Exercise details →
Please list every line of the material below that contains the word "utilizată". Case matters.

Listed entries →

-------------------------

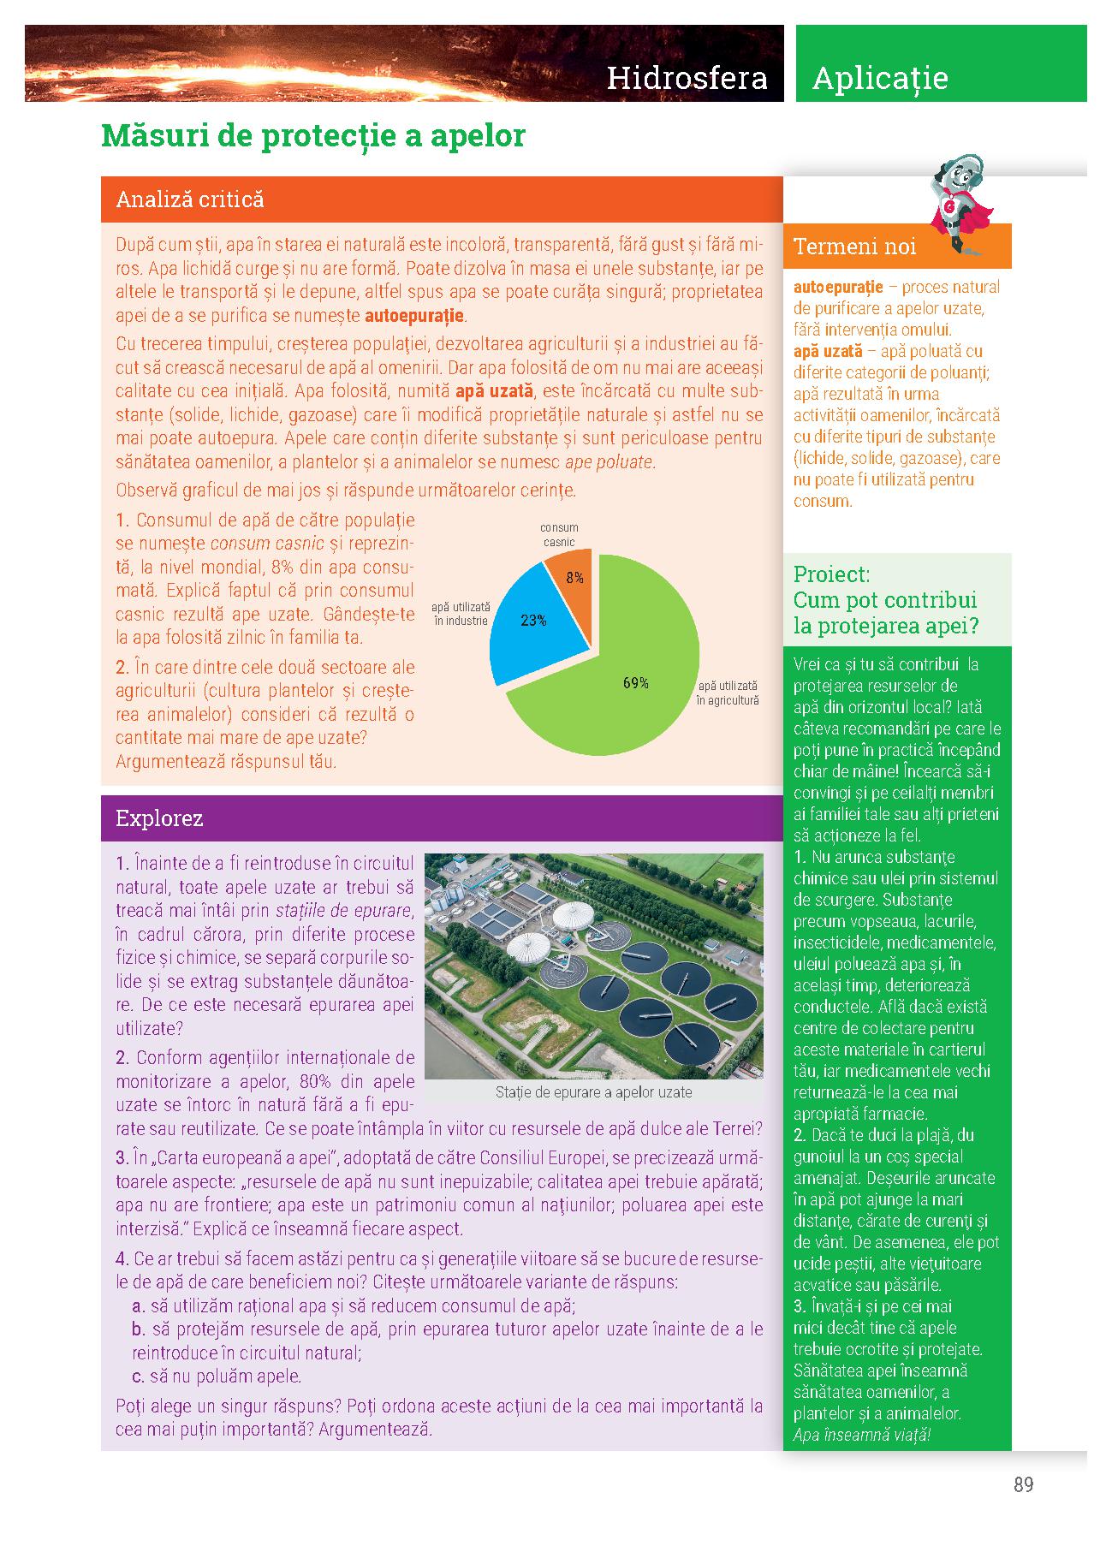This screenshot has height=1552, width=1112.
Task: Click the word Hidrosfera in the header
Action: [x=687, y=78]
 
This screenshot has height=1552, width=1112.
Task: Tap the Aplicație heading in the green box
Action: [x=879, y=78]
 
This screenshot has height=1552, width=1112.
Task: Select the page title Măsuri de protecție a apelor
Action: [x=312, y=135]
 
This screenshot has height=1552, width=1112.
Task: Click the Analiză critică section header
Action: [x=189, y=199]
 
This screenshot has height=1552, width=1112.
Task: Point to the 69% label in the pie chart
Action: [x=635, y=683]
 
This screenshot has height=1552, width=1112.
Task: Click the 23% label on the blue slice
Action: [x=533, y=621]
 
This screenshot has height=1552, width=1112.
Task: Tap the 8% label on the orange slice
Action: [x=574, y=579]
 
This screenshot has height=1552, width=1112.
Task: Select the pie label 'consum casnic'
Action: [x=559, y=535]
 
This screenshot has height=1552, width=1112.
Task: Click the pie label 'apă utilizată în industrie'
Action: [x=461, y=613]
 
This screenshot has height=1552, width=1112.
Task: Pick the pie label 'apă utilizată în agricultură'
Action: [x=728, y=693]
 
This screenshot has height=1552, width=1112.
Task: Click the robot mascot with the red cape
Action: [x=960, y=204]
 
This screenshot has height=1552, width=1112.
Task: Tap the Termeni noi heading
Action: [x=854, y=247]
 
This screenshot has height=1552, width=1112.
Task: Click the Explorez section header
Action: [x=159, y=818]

-------------------------

Result of the exercise →
Task: Click the pie label 'apă utilizată în industrie'
Task: Pick the pie label 'apă utilizată în agricultură'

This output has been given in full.